What exactly should the names of the repositories in https://github.com/dandizarrs be set to? The Zarr IDs?
Please try to make a decision on #103 before I start work on this

"original" zarr datasets will correspond to their zarr_ids as the ones used on s3 as prefixes under zarr/ prefix

I can't tell what you're trying to say here.

yarikoptic commented 2 years ago

What exactly should the names of the repositories in https://github.com/dandizarrs be set to? The Zarr IDs?

yes, 1-to-1 to prefix (AKA folder) on S3:

dandi@drogon:~$ s3cmd -c ~/.s3cfg-dandi-backup ls s3://dandiarchive/zarr/ | head
                          DIR  s3://dandiarchive/zarr/020f7130-3a59-4140-b01d-ac2180917b05/
                          DIR  s3://dandiarchive/zarr/02499e55-c945-4af9-a9d8-d9072d94959c/
                          DIR  s3://dandiarchive/zarr/0316a531-decb-4401-99b7-5d15e8c3dcec/
                          DIR  s3://dandiarchive/zarr/031bf698-6917-4294-a086-61a2454e0a07/
...

"original" zarr datasets will correspond to their zarr_ids as the ones used on s3 as prefixes under zarr/ prefix

I can't tell what you're trying to say here.

pretty much what you asked (and I answered) about above ;-)

jwodder commented 2 years ago

@yarikoptic

Currently, when committing changes to backup datasets, the commit timestamp is set to the latest creation date of the assets involved in the commit; however, Zarrs can be modified after they are created, so this could produce misleading results. Should the commit timestamp be based on asset modification dates instead?
Do we have any idea how publishing Dandisets with Zarrs is going to work? Will publishing such a Dandiset produces a version with immutable copies of the Zarrs with different Zarr IDs? Will the IDs of the Zarrs in the draft remain the same or be changed afterwards?

yarikoptic commented 2 years ago

Currently, when committing changes to backup datasets, the commit timestamp is set to the latest creation date of the assets involved in the commit; however, Zarrs can be modified after they are created, so this could produce misleading results. Should the commit timestamp be based on asset modification dates instead?

for the commit which would create the subdataset for zarr (if committing separately) would be worthwhile using creation time. If you would not be committing in dandiset's git repo at the moment of creation, then let's use the datetime of the commit to be committed in that .zarr subdataset. And commit in the .zarr subdataset should have datetime corresponding to the latest datetime of a file in that .zarr. I didn't check if we have that information from API or are we doomed to talk to S3 API?
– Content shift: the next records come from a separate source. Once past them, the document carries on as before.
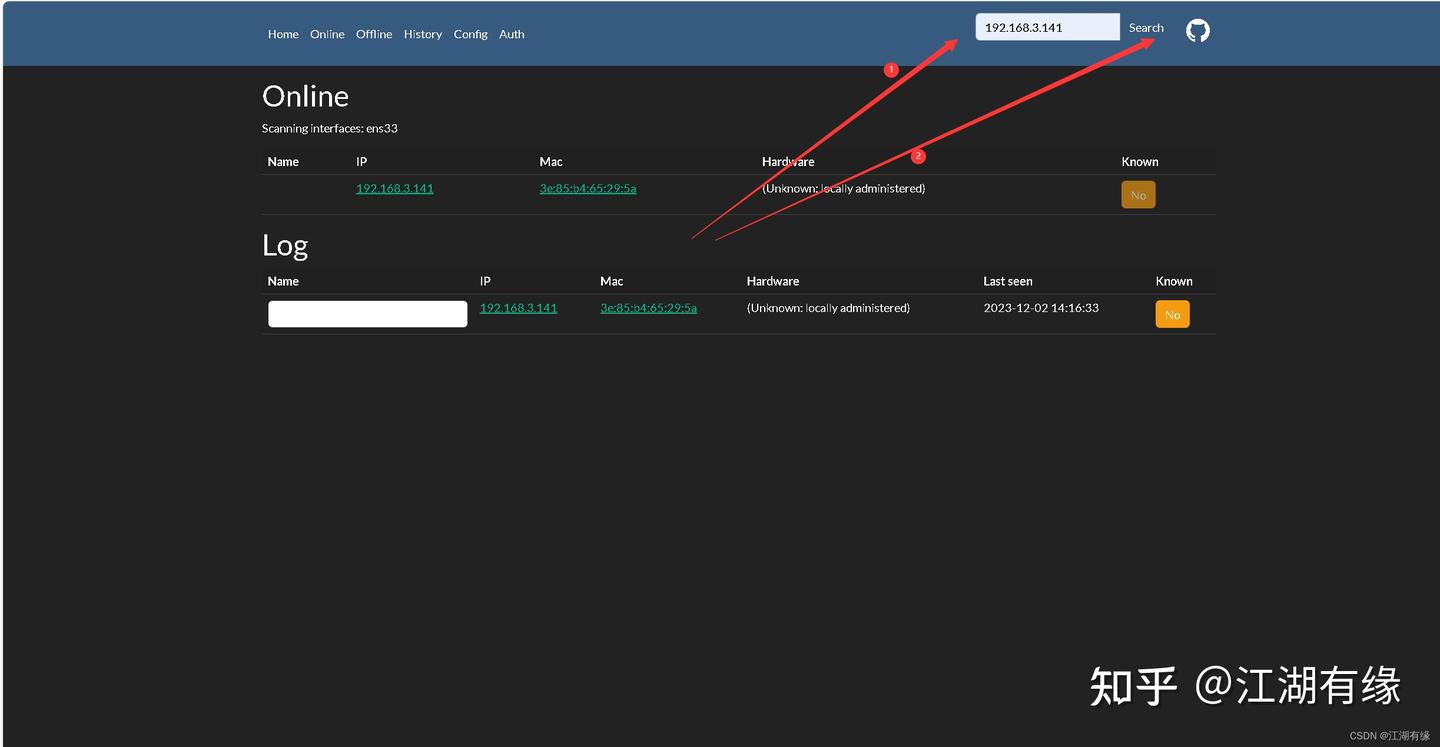Select the Online navigation item
The height and width of the screenshot is (747, 1440).
click(x=327, y=33)
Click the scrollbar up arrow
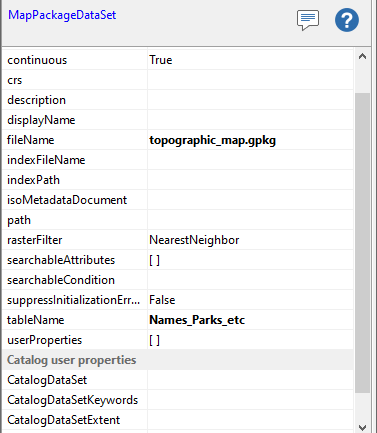This screenshot has height=433, width=377. pyautogui.click(x=362, y=56)
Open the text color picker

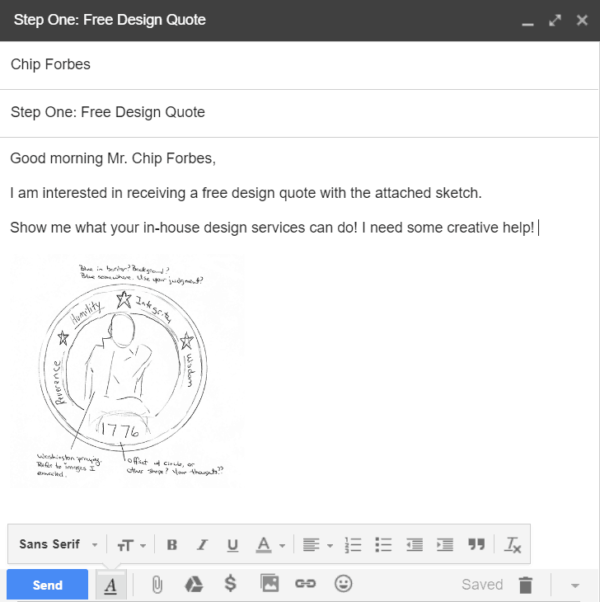tap(268, 545)
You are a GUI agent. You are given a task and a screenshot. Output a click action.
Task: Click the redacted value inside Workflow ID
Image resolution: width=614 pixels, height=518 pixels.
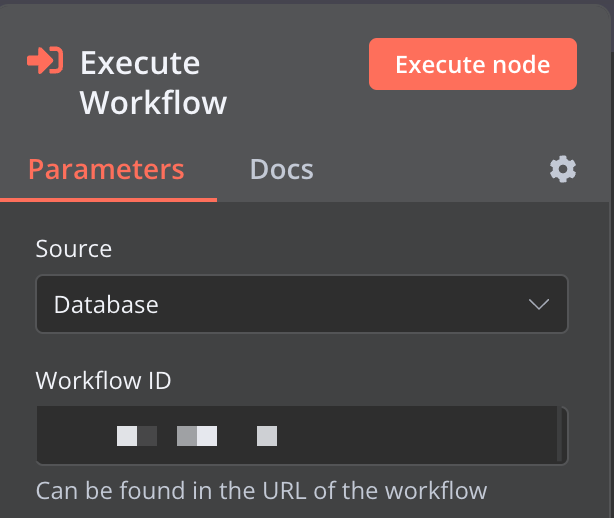(197, 435)
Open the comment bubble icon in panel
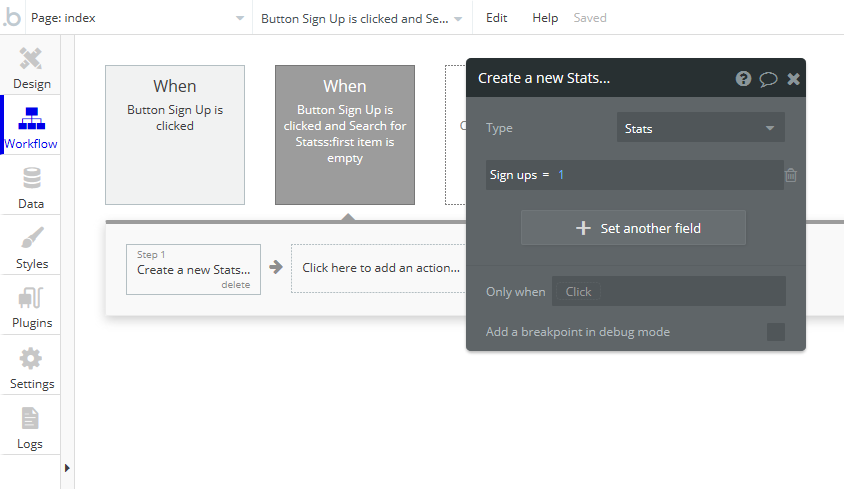The width and height of the screenshot is (844, 489). [768, 79]
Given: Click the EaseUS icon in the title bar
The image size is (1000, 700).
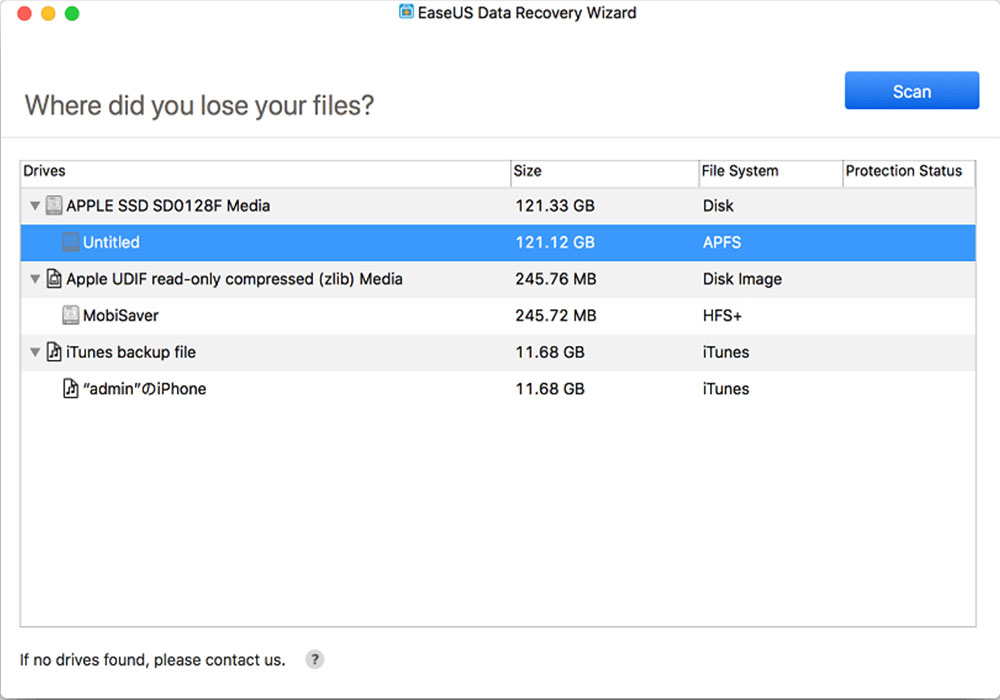Looking at the screenshot, I should coord(405,12).
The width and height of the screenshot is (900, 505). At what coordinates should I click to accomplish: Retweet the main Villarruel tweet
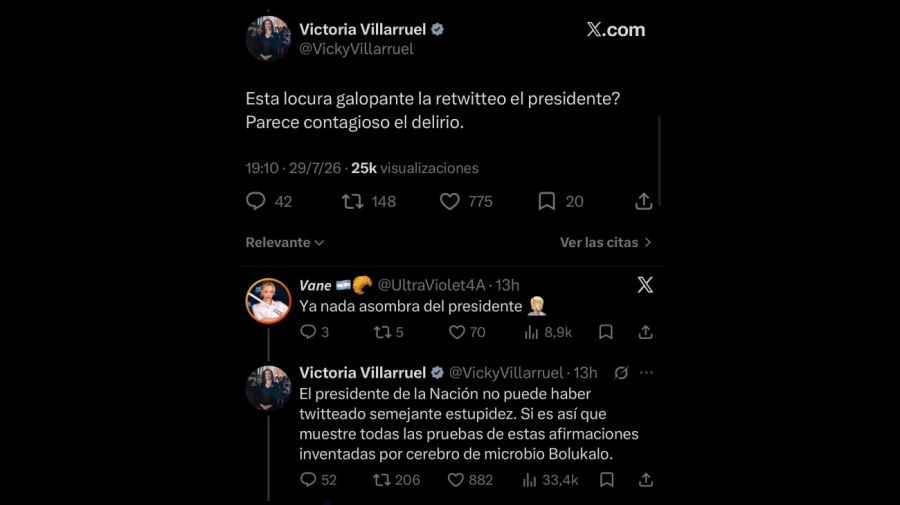pyautogui.click(x=352, y=201)
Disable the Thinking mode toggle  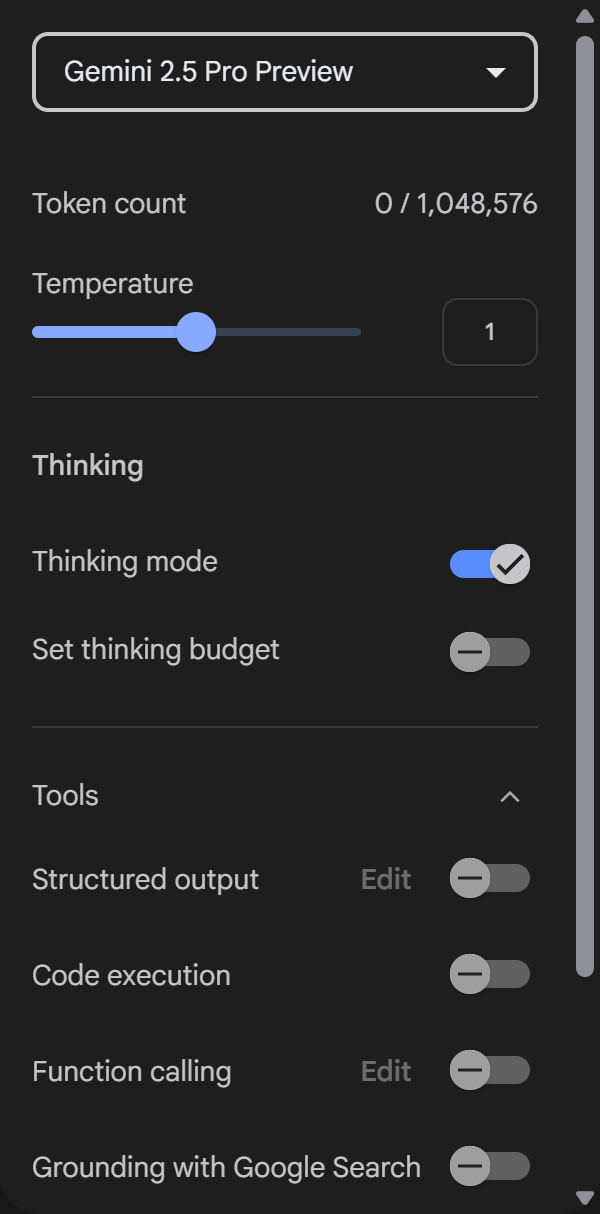tap(490, 564)
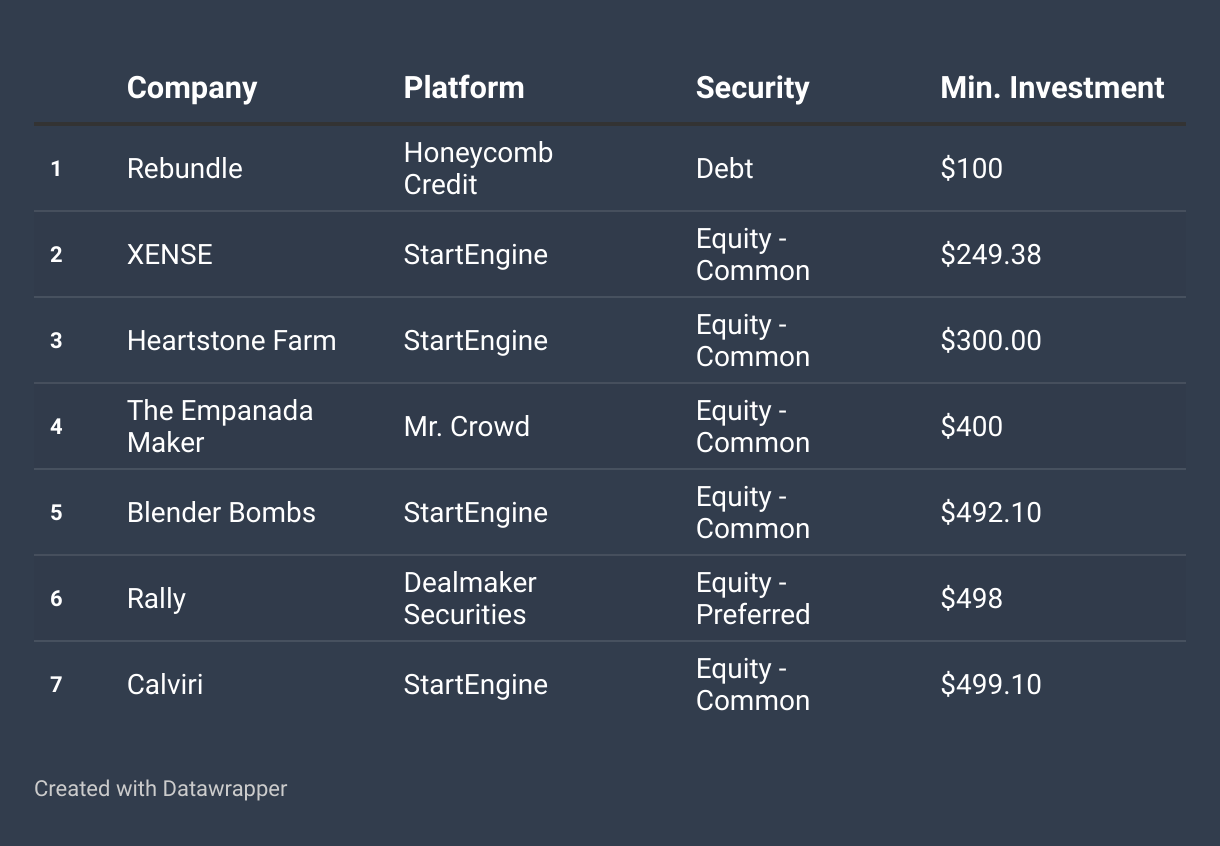Click the Platform column header
Image resolution: width=1220 pixels, height=846 pixels.
tap(464, 88)
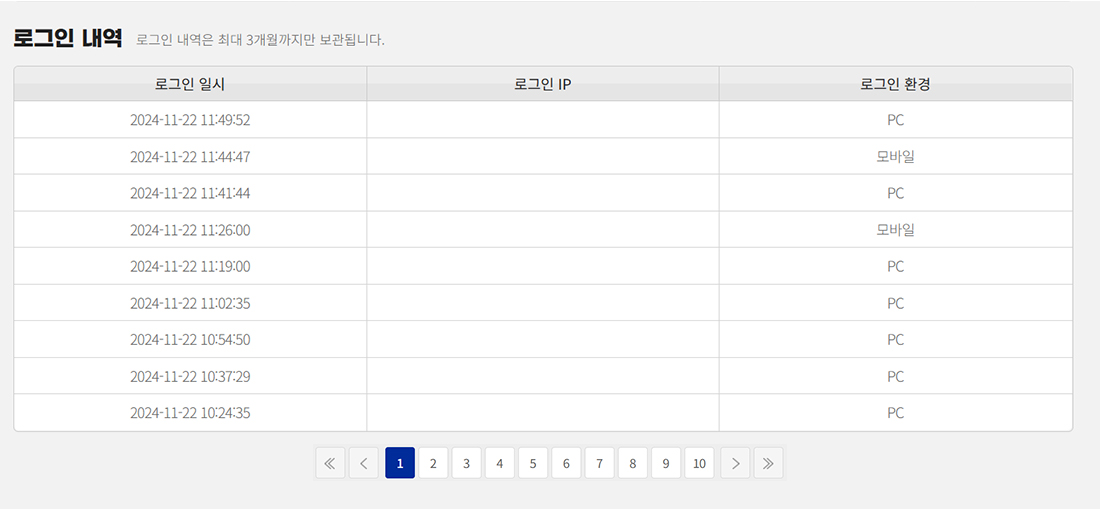Click the 로그인 환경 column header
The image size is (1100, 509).
pyautogui.click(x=896, y=84)
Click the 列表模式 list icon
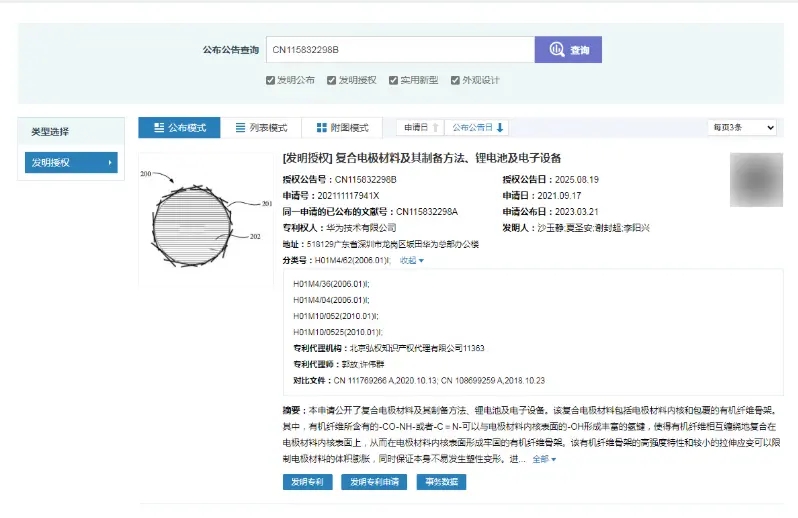This screenshot has height=518, width=798. (x=240, y=127)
Do we have any idea how publishing Dandisets with Zarrs is going to work? Will publishing such a Dandiset produces a version with immutable copies of the Zarrs with different Zarr IDs? Will the IDs of the Zarrs in the draft remain the same or be changed afterwards?

I think this all is still to be decided upon, so AFAIK publishing of dandisets with zarrs is disabled and we should error out if we run into such siutation. BUT meanwhile, in case of datalad dandisets, while bucket is still versioned, we just need to make sure to use versioned URLs to S3.

jwodder commented 2 years ago

@yarikoptic

for the commit which would create the subdataset for zarr (if committing separately) would be worthwhile using creation time.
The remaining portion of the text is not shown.